Krise

Neues Geld für Europas Banken

Im Kampf gegen eine Kreditklemme flutet die Europäische Zentralbank (EZB) die Märkte erneut mit extrem billigem Geld. Die von der Schuldenkrise gebeutelten Banken leihen sich die Rekordsumme von 529,5 Milliarden Euro für den außergewöhnlich langen Zeitraum von bis zu drei Jahren.

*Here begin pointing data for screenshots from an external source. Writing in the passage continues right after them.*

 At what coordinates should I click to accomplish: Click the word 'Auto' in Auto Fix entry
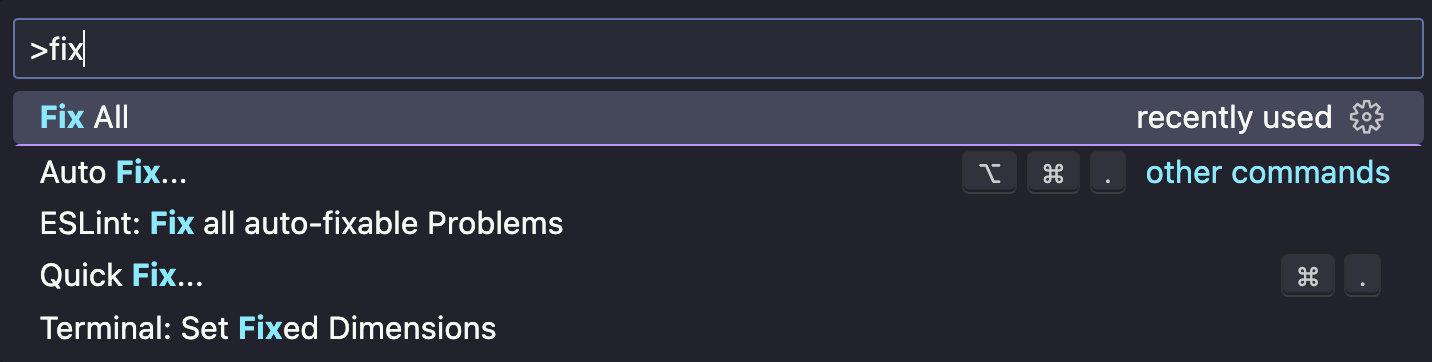(x=73, y=173)
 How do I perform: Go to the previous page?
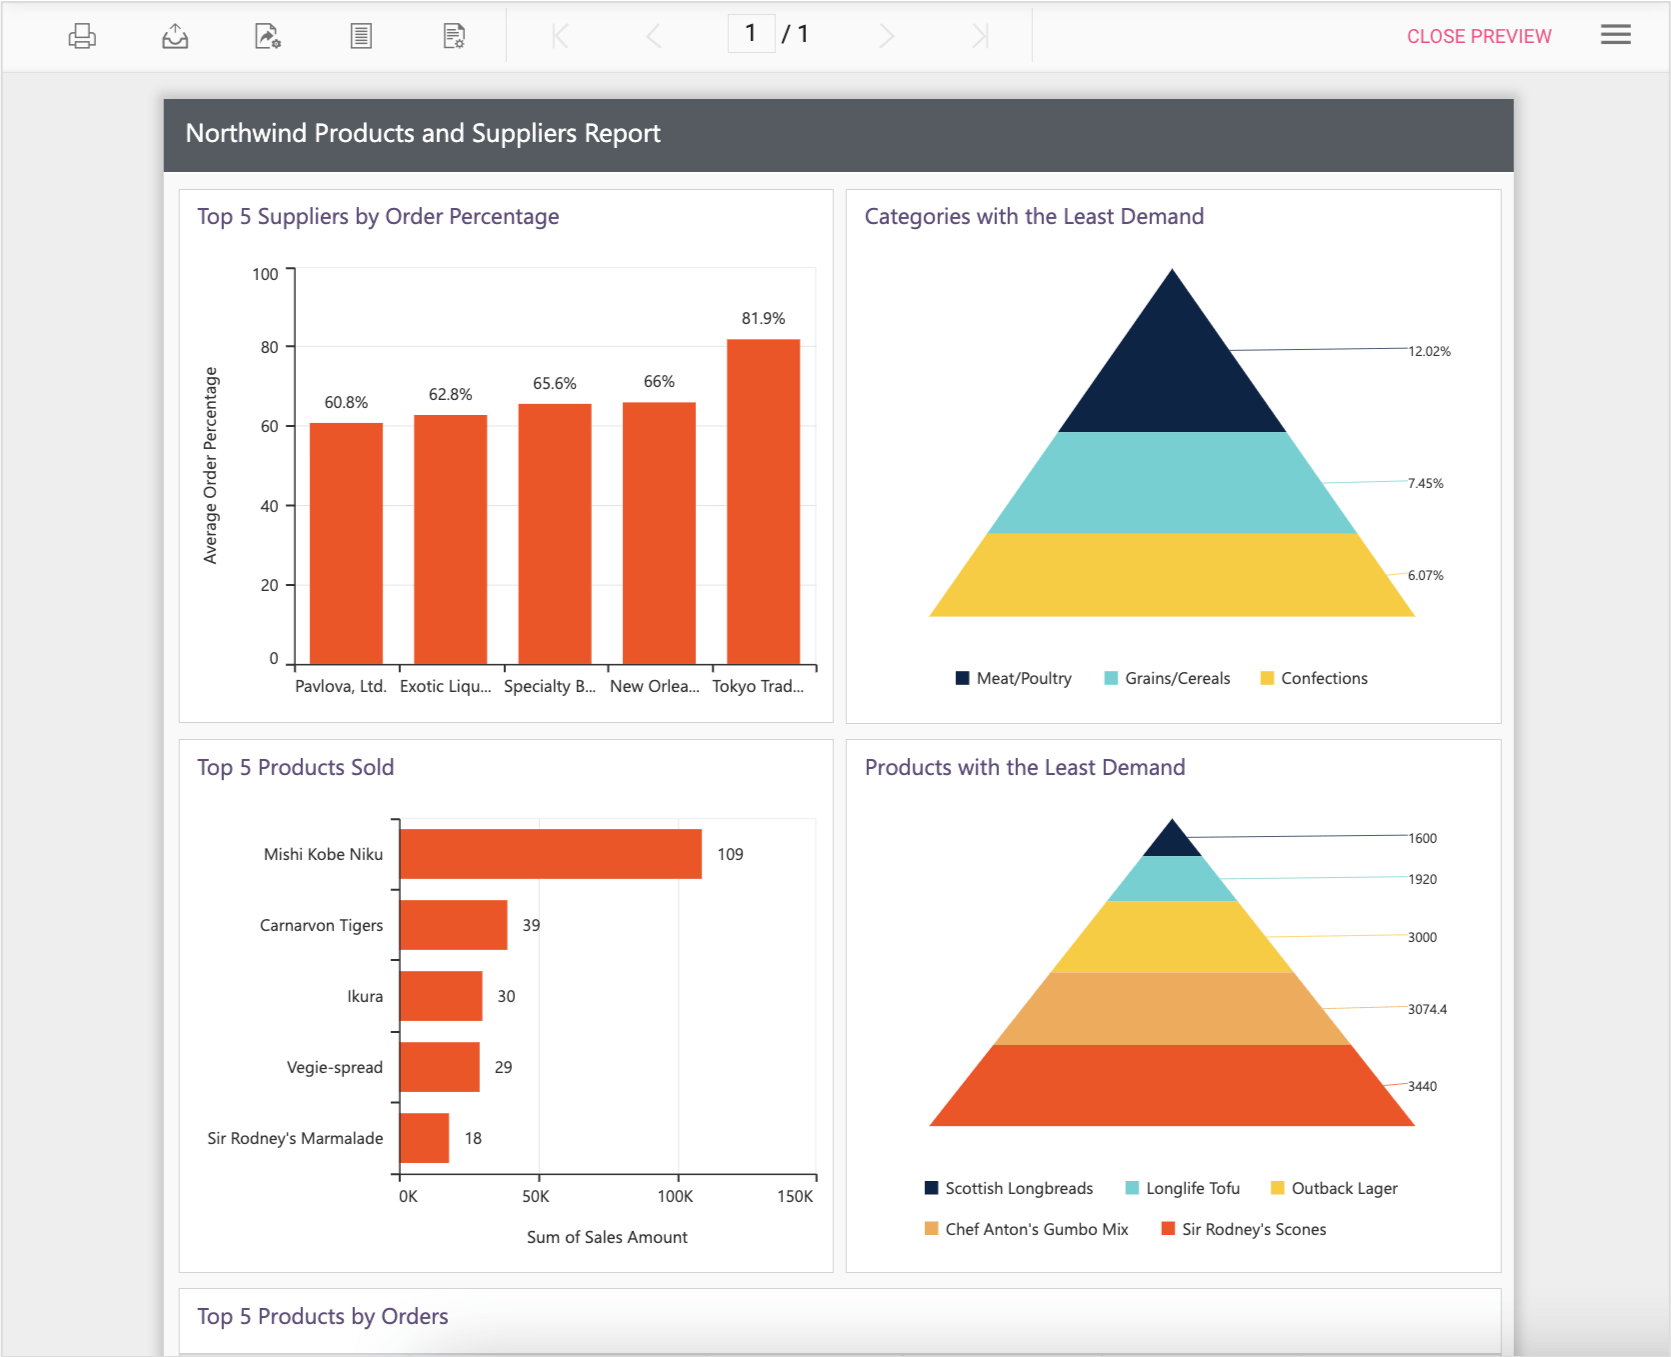click(654, 37)
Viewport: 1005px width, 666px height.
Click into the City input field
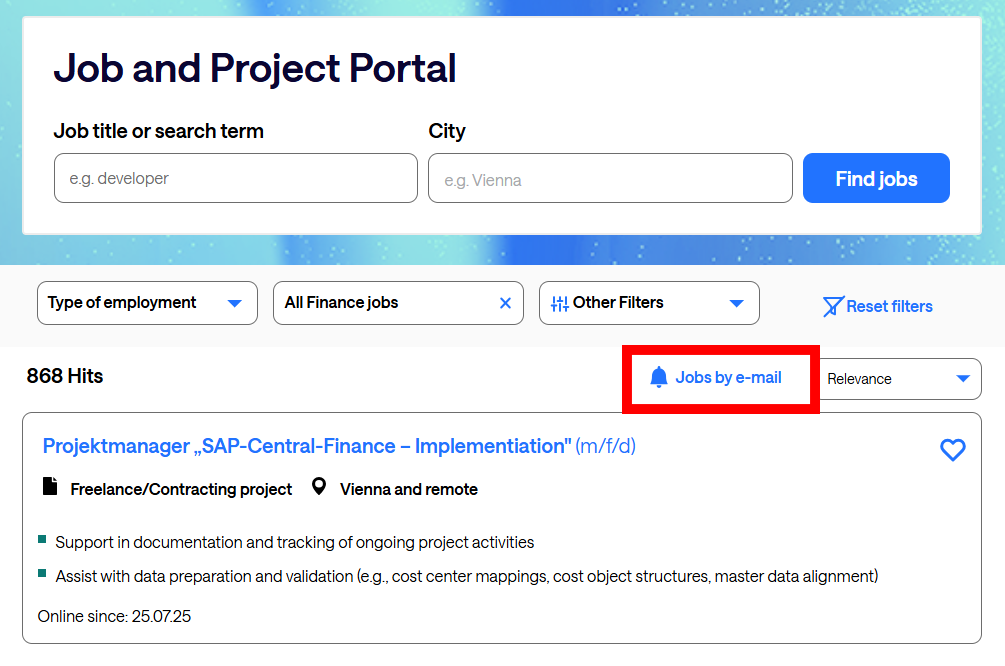(610, 179)
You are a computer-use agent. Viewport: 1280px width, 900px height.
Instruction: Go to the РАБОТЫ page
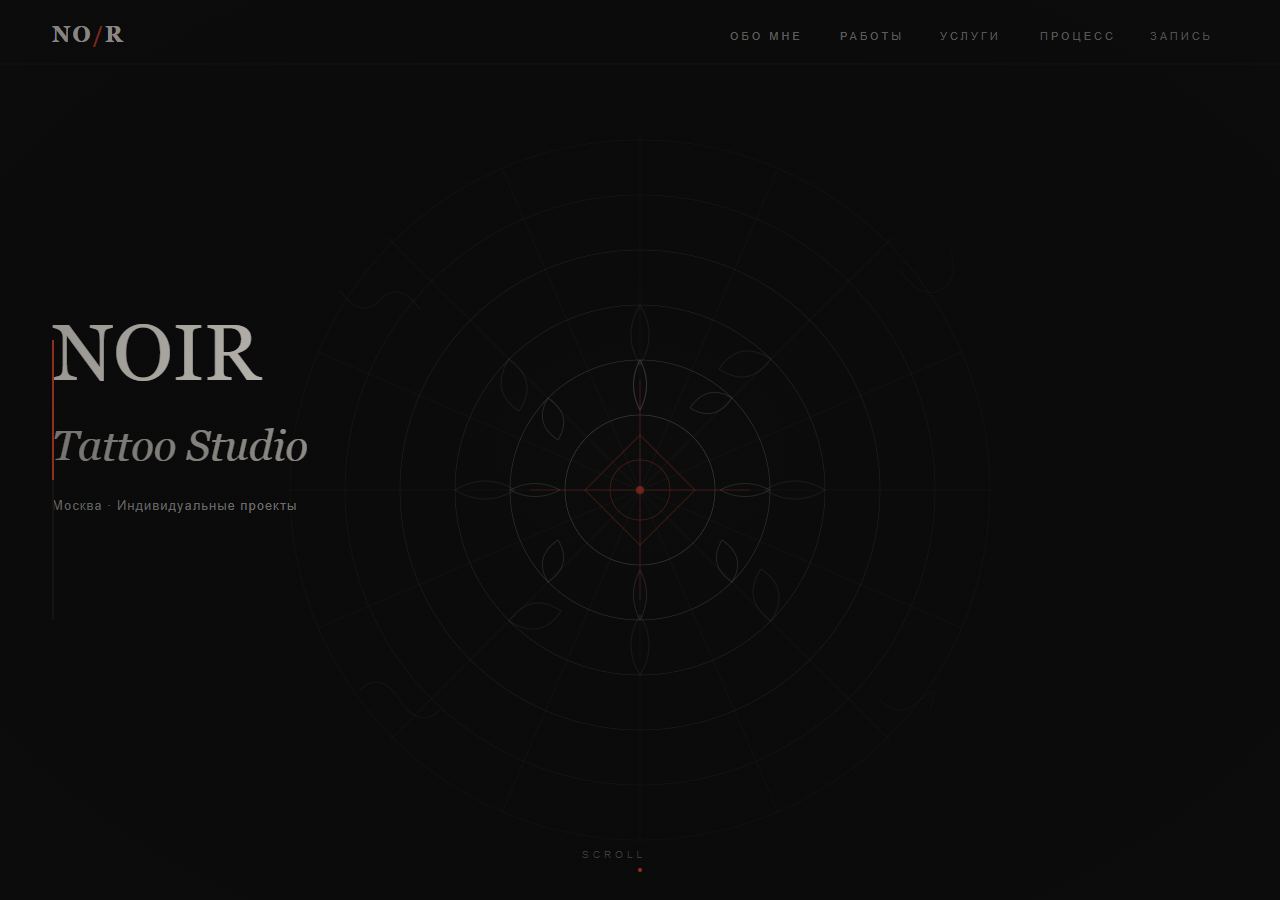point(871,36)
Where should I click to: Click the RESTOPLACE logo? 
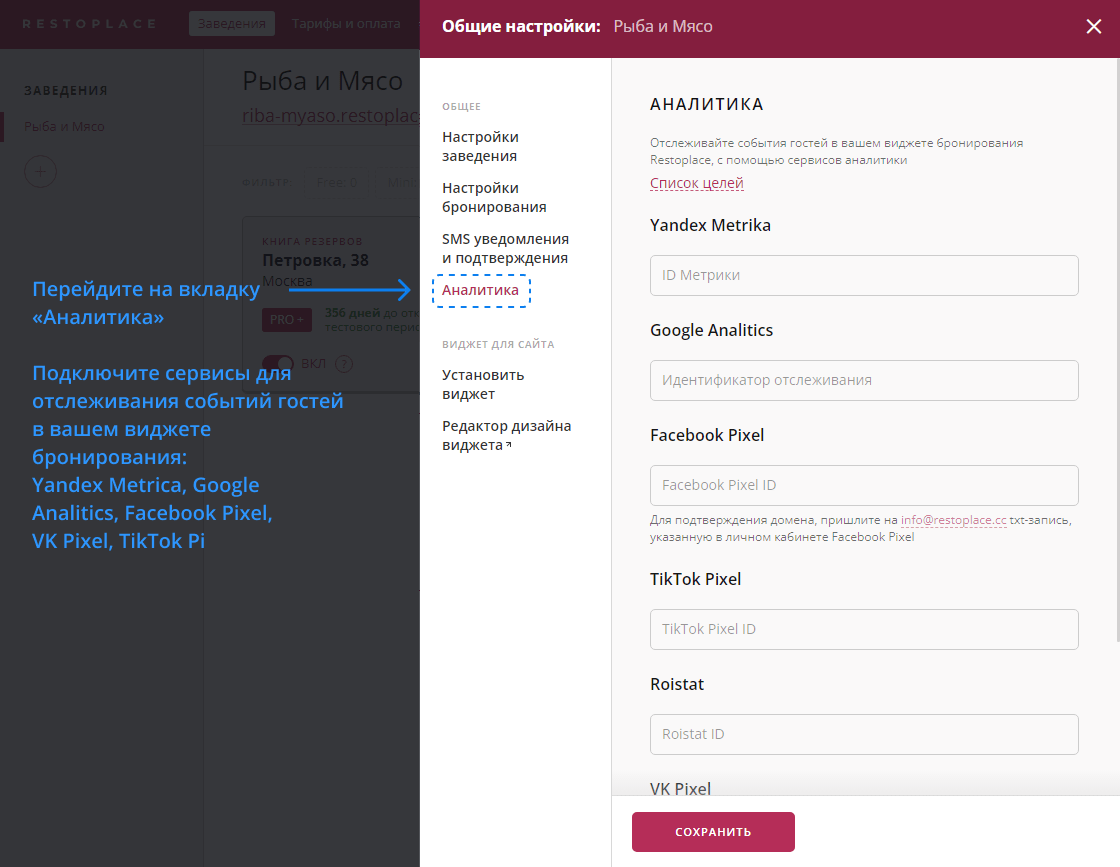tap(87, 24)
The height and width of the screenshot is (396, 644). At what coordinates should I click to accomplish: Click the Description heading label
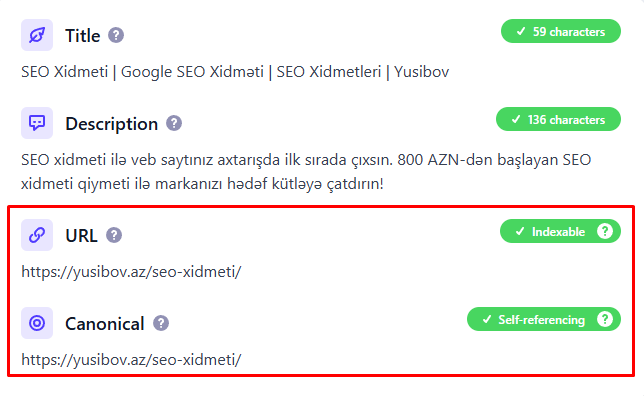tap(111, 124)
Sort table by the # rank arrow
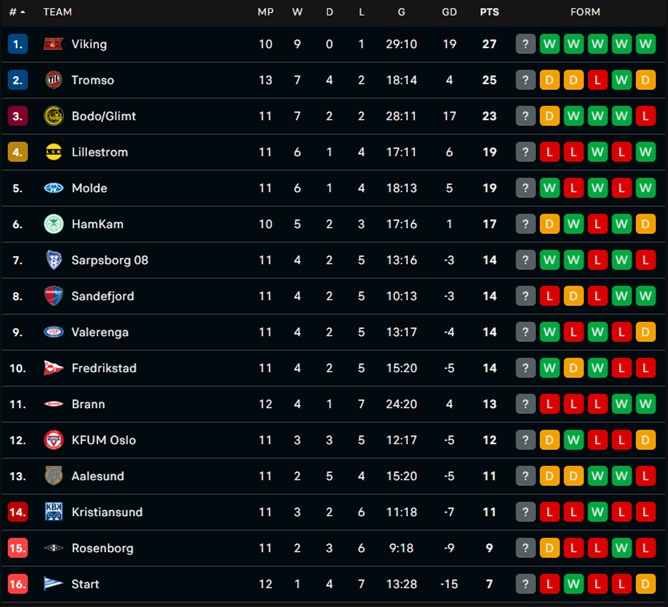 (x=17, y=12)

800 Institute greifen zu und damit fast 300 mehr als beim ersten Geschäft dieser Art kurz vor Weihnachten, wie die EZB am Mittwoch in Frankfurt mitteilte. Die Währungshüter wollen vor allem eines: das Misstrauen der Banken untereinander mit einer sicheren Geldspritze aus der Welt schaffen.

Noch immer ist das Vertrauen der Institute untereinander massiv gestört. Statt sich gegenseitig Geld zu leihen, wenden sie sich an die EZB. Die Sorge ist, dass Banken die flüssigen Mittel ausgehen und sie den Kredithahn zudrehen könnten. Das würde die ohnehin schwächelnde Konjunktur abwürgen. Vor allem Banken aus Euro-Krisenstaaten wie Italien und Spanien hatten zuletzt Probleme, sich anders als bei der Zentralbank frisches Geld zu besorgen. Vor dem Dreijahresgeschäft vom Mittwoch war am Markt vereinzelt die Erwartung kolportiert worden, die Geldhäuser könnten sich auf einen Schlag bis zu eine Billion Euro pumpen. Netto kommen nach Berechnung von Volkswirten von dem neuen Geld nur 310 Milliarden Euro zusätzlich im Finanzsystem an. Der Rest wurde aus anderen Geschäften mit der EZB umgeschichtet.